The Flathead sandstone is an iconic rock unit in the Tetons. These Middle Cambrian sandstones make up the tip of Jackson Peak, dramatic road cuts on Teton Pass, and the light colored cap rock on the summit of Mount Moran. Although notably scenic, the Flathead is a typical shallow marine deposit that is part of a thin sequence of siliciclastic strata ranging from Lower to Upper Cambrian laid down during a marine transgression over Laurentia (paleo North America). Other sandstones of this sequence include the Tapeats of the Grand Canyon, the Deadwood of southern Saskatchewan, and the Potsdam of the eastern U.S. Because across the U.S. they are typically the deepest, and therefore the hottest sedimentary rocks, these sandstones are targets for geothermal energy extraction, including commercial development in southern Saskatchewan (Deadwood) and an experimental well on the Cornell University campus in Ithaca, New York (Potsdam).
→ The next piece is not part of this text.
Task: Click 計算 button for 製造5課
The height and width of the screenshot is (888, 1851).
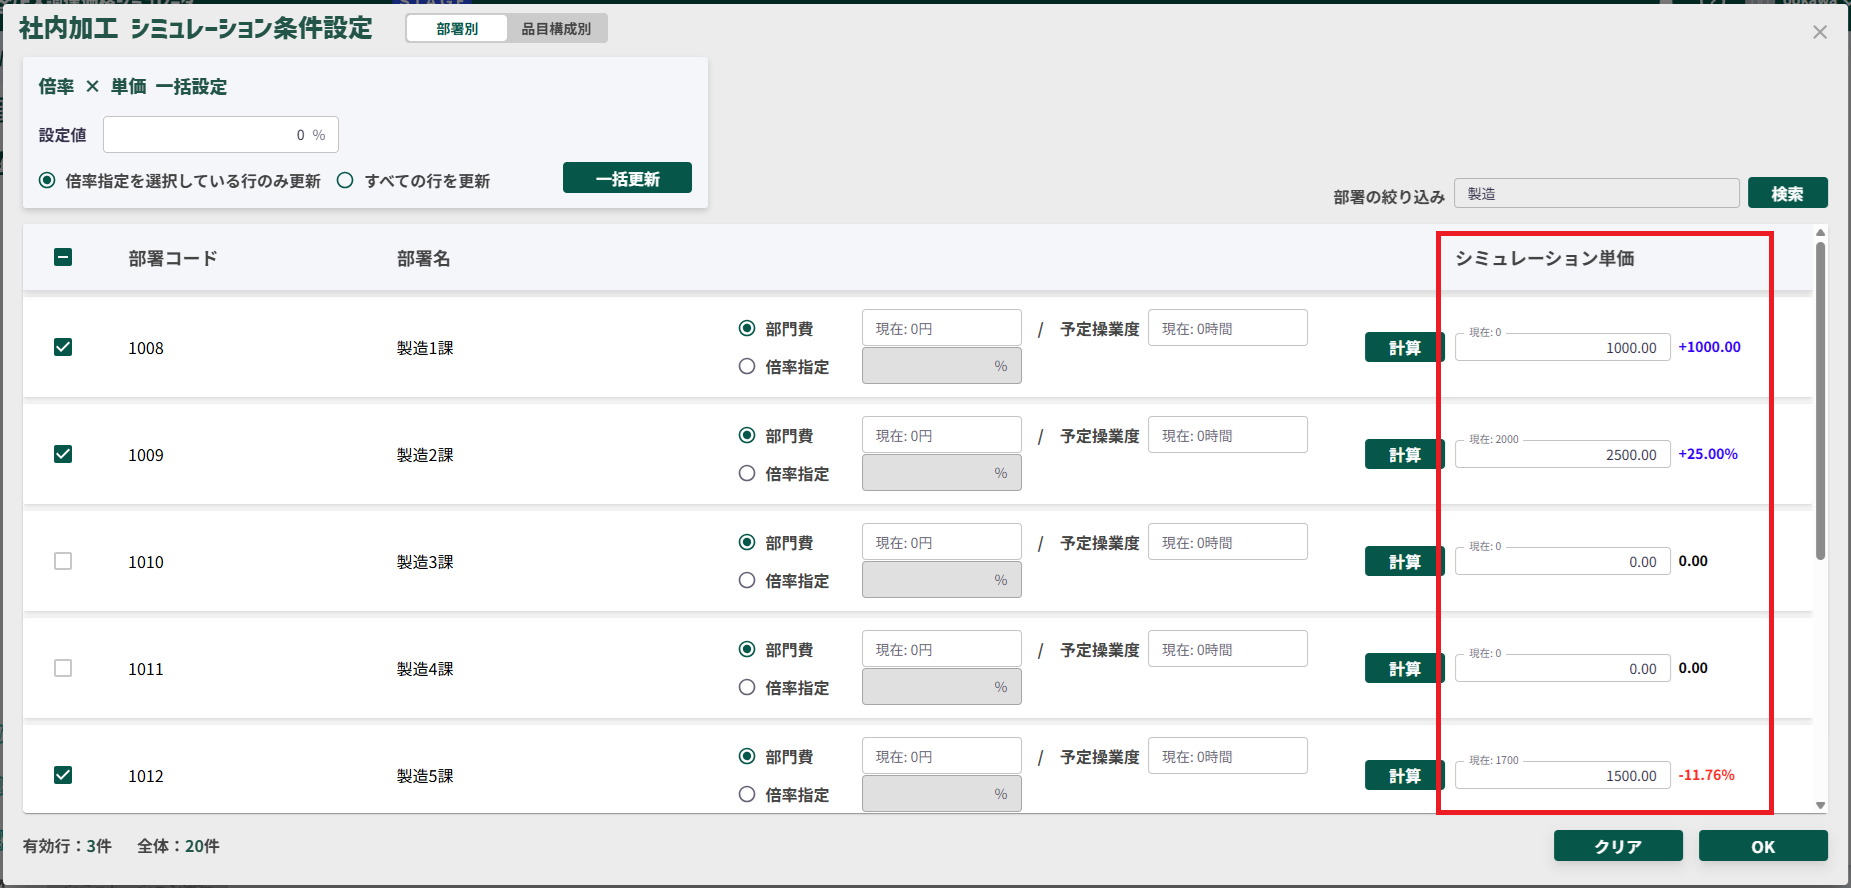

From the Rockies westward, rocks are very hot near the Earth’s surface, helping give the U.S. the world’s largest installed geothermal power generation capacity (in megawatts of electric capacity, MWe). But sedimentary basins east of the Rockies are cooler, and wells need to go to 3 to 4 km depth to find equivalent heat. Although these deeper rocks have the potential to provide heat for direct use and, in some hotter basins, even for electricity, to do so requires geology (and engineering) that allows rapid circulation of sufficient volumes of water to heat to the necessary temperatures but with flow that is not too fast and localized such that cool water breaks through.
Although the U.S. energy landscape would be transformed by this ‘geothermal everywhere’—e.g., east of the Rockies—currently, whether such systems can be made to work is unknown. Doing so requires rocks with sufficient porosity and just the right kinds of naturally occurring fractures to have large surface areas with no fast pathways. The problem is that accurately predicting fracture attributes remains one of the hardest challenges in the geosciences. Despite the fact that many outcrops, like those of the Flathead sandstone, are riddled with fractures, it is not obvious how to tell which of these fractures might exist in the deep subsurface. In the Tetons, for example, many fractures are obviously the result of loads due to steep topography or to recent fault movement. A particular problem is that many processes can create fractures that look identical. Unlike the problem Sherlock Holmes faced in ‘The Red Headed League’ with its odd but informative clues your average fracture is a crime that is too simple to figure out; there seem to be no useful hints as to where and why fractures formed.
Here we show how the seemingly simple and uninformative fractures in the Flathead, examined more closely with powerful electron microscopes, contain exceedingly strange—but highly informative—microstructures that turn out to be typical of deeply buried sandstone generally, are predictive of fracture size, abundance, and connectivity, and thus are helping us to figure out how to make geothermal everywhere work. The talk will include virtual visits to outcrops of the Flathead at Kit Lake, the Sheep Steps, Hurricane Pass, Jackson Peak, Mount Moran and elsewhere. The Flathead sandstone may well look different to you after its bizarre secrets are revealed.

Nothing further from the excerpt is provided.